I’ve now explained on this blog why it’s important to have small, informative Git commits1 and how I’ve realized that polishing history can happen in a second phase of work in a branch. However, I’ve more or less glossed over how to craft the history in a branch once you’re done with the work.
I’ve entitled this post “Hack your way to a good Git history” because writing the history after the fact can feel like cheating, but it’s not!
With the first method of re-writing history I’ll present, you could get away with working on the default branch as long as you do not push. However, I’d really recommend creating a branch before you start working on whatever task you’ve assigned yourself, be it a bug fix, new feature or some refactoring. It feels safer, and it’s a good habit to take.
On the default branch, you can’t force push, whereas in your own branch, you can push regularly as your work, as a backup of sorts, then rewrite history, then force push.

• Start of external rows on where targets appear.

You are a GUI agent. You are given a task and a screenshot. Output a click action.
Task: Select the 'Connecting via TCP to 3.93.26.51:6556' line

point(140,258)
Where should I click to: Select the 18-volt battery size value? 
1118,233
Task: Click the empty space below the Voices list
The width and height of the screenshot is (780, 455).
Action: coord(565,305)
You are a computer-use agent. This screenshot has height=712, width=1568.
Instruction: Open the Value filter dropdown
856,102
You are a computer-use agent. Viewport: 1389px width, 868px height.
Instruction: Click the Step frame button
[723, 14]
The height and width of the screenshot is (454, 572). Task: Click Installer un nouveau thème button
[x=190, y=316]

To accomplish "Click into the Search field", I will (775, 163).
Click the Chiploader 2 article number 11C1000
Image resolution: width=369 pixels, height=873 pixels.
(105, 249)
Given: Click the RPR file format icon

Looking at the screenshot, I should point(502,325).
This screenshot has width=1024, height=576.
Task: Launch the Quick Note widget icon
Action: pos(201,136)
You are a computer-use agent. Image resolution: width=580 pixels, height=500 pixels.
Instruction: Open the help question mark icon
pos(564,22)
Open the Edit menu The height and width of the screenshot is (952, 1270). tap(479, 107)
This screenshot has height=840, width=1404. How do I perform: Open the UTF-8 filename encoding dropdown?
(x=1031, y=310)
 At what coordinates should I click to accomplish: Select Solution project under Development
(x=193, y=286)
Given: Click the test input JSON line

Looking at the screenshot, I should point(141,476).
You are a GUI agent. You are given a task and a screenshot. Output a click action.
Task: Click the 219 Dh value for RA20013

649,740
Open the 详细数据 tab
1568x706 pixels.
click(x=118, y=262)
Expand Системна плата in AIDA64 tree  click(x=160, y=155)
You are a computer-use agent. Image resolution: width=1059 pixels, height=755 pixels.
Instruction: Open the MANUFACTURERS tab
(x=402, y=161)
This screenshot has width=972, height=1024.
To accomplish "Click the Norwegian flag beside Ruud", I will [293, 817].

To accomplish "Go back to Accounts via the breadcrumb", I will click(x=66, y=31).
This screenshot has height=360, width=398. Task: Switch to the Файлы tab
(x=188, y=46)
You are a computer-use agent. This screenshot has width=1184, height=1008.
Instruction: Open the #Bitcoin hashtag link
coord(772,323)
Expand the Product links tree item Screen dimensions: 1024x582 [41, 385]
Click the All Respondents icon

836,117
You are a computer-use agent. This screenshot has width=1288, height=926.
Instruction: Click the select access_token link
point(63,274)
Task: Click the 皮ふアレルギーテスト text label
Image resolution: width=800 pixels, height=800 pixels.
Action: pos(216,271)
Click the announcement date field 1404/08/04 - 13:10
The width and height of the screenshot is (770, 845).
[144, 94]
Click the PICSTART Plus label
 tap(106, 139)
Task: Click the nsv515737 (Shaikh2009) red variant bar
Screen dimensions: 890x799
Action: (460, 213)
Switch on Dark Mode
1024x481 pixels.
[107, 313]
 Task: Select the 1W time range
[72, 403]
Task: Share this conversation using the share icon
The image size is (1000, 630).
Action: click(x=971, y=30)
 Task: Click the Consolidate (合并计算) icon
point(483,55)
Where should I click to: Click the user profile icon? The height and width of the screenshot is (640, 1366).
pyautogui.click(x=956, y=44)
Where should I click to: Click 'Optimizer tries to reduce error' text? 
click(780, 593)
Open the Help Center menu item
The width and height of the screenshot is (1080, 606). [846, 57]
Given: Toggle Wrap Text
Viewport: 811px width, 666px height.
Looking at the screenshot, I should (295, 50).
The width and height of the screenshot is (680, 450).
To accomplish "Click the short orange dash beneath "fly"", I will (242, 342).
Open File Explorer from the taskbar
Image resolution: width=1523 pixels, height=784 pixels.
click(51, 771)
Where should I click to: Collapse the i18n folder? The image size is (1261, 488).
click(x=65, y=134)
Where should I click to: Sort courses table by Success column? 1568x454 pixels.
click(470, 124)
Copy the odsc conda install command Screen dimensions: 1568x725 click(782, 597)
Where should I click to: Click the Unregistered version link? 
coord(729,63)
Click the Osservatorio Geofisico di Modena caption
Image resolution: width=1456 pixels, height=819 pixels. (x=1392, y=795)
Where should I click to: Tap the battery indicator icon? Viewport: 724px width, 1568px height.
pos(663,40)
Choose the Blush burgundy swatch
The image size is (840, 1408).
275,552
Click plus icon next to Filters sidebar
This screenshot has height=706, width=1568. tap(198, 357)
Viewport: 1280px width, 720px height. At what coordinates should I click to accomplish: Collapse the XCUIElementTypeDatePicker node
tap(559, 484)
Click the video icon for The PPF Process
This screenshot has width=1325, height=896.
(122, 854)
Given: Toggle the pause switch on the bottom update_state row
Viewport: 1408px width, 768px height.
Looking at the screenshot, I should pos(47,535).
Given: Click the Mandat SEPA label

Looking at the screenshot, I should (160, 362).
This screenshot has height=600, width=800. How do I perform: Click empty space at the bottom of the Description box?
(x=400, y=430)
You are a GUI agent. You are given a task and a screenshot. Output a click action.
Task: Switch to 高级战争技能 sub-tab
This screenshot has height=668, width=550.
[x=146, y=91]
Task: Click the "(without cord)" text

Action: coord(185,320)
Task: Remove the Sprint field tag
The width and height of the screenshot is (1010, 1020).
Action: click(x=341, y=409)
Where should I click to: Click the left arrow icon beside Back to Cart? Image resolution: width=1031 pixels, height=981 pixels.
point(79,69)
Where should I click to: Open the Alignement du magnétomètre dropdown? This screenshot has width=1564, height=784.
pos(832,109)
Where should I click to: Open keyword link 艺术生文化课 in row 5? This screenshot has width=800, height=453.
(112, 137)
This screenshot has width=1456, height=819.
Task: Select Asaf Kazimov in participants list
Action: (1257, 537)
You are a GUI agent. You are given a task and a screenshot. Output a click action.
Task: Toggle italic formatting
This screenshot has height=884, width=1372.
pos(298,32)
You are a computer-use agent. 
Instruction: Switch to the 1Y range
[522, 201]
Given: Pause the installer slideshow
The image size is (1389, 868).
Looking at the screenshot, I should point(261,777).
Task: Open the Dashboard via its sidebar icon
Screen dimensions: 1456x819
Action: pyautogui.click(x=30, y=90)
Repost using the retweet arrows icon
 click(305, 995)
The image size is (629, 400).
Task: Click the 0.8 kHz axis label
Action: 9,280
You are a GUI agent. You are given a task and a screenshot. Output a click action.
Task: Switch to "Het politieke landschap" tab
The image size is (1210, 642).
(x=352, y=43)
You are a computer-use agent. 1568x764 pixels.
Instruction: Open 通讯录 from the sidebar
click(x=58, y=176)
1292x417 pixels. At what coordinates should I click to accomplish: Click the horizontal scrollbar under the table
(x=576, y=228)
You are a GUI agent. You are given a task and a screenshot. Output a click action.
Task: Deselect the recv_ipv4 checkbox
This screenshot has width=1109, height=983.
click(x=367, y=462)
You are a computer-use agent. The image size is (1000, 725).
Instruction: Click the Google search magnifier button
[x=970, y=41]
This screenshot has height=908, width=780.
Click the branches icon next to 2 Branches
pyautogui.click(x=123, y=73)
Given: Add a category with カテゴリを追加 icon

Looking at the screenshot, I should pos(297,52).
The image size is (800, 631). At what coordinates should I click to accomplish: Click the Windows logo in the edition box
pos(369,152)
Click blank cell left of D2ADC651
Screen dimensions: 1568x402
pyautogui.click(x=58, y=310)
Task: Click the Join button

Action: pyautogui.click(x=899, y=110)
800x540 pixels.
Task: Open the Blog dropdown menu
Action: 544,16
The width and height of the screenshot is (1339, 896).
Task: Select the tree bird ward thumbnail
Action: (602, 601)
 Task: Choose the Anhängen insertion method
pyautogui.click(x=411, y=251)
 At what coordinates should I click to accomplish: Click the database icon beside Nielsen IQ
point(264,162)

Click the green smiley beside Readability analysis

Now let’s assume you did a bunch of changes in a branch: adding a bug fix to a script, as well as refactoring part of it, adding a test to ensure the bug never reappears, updating the changelog2. You have a dozen of commits because actually fixing the commit took more than one try, and you first got your test wrong so it took you 3 commits.
If you’re fine with all your changes being reduced to a single commit, you can squash merge all the changes from your branch into a single commit on the default branch.
--squash
is an option of git merge
but to be honest, I always merge branches through the GitHub pull requests interface. You can easily perform a “squash and merge” on GitHub and GitLab.
It’s really the easiest method to get a good Git history that does not include your desperate intermediary steps, but it does not allow for more granularity than one commit. It also means that if someone reviews your pull request, they do it without the benefit of a story in the form of an informative succession of Git commits.
git commit --amend
Thanks to Jenny Bryan for describing this workflow and for pointing me to it.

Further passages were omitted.